_ПОКАЗАННЫЙ ФРАГМЕНТ_
Мифопоэтические аспекты жанровой эволюции в русской литературе конца XIX начала XX века

Вид материалаАвтореферат диссертации
Подобный материал:
1   2   3   4
Раздел II. Индивидуальная модель мифопоэтики:

случай Д.С. Мережковского

В главе II.1. «Жанровый фон и концептуальный аппарат историософского творчества» показано, насколько благодатный материал с точки зрения анализа жанровой динамики, обусловленной мифопоэтизацией текста, дает творчество Д.С.Мережковского. В том числе эмигрантского периода, когда его литературная продукция претерпевает существенное жанровое преображение, постепенно передавая ведущие позиции двум формам, в которых по-новому проявляются мифопоэтические импульсы дореволюционных лет, — метаисторической публицистико-философской прозе (трилогия «Тайна Трех») и биографии в широком понимании термина («Наполеон», «Данте», «Маленькая Тереза», циклы «Лица святых от Иисуса к нам», «Реформаторы», «Испанские мистики»).

Каждой из этих двух форм четко задана определенная функция в рамках системы межжанровых взаимодействий. Историософская трилогия выстраивает идейную парадигму осмысления общих закономерностей бытия в его идеальной данности, предлагает эталон надмирных смыслов, тогда как биографические произведения показывают, как метафизические универсалии реализуются на примере судеб конкретных героев в мифологизированной автором исторической динамике. Такая идеологическая задача цементирует сложную полижанровую конструкцию, которую можно считать единым «текстом» позднего Мережковского.

_ЗАДАНИЕ_
Пожалуйста, переведите на английский язык предложение из фрагмента о Мережковском: «Каждой из этих двух форм четко задана определенная функция в рамках системы межжанровых взаимодействий». Приведённый далее материал для работы не нужен.

_ИСХОДНЫЙ МАТЕРИАЛ_
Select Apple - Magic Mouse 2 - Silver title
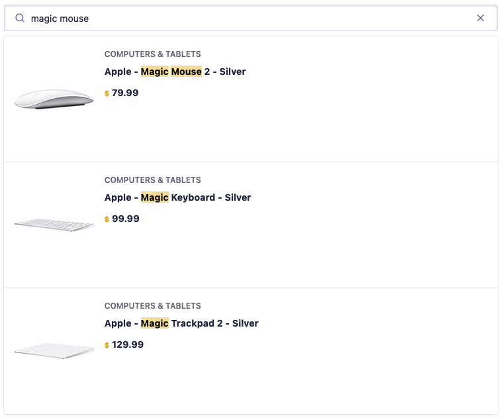This screenshot has width=503, height=420. pyautogui.click(x=175, y=72)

_ГОТОВЫЙ ОТВЕТ_
Each of these two forms is clearly assigned a specific function within the system of intergeneric interactions.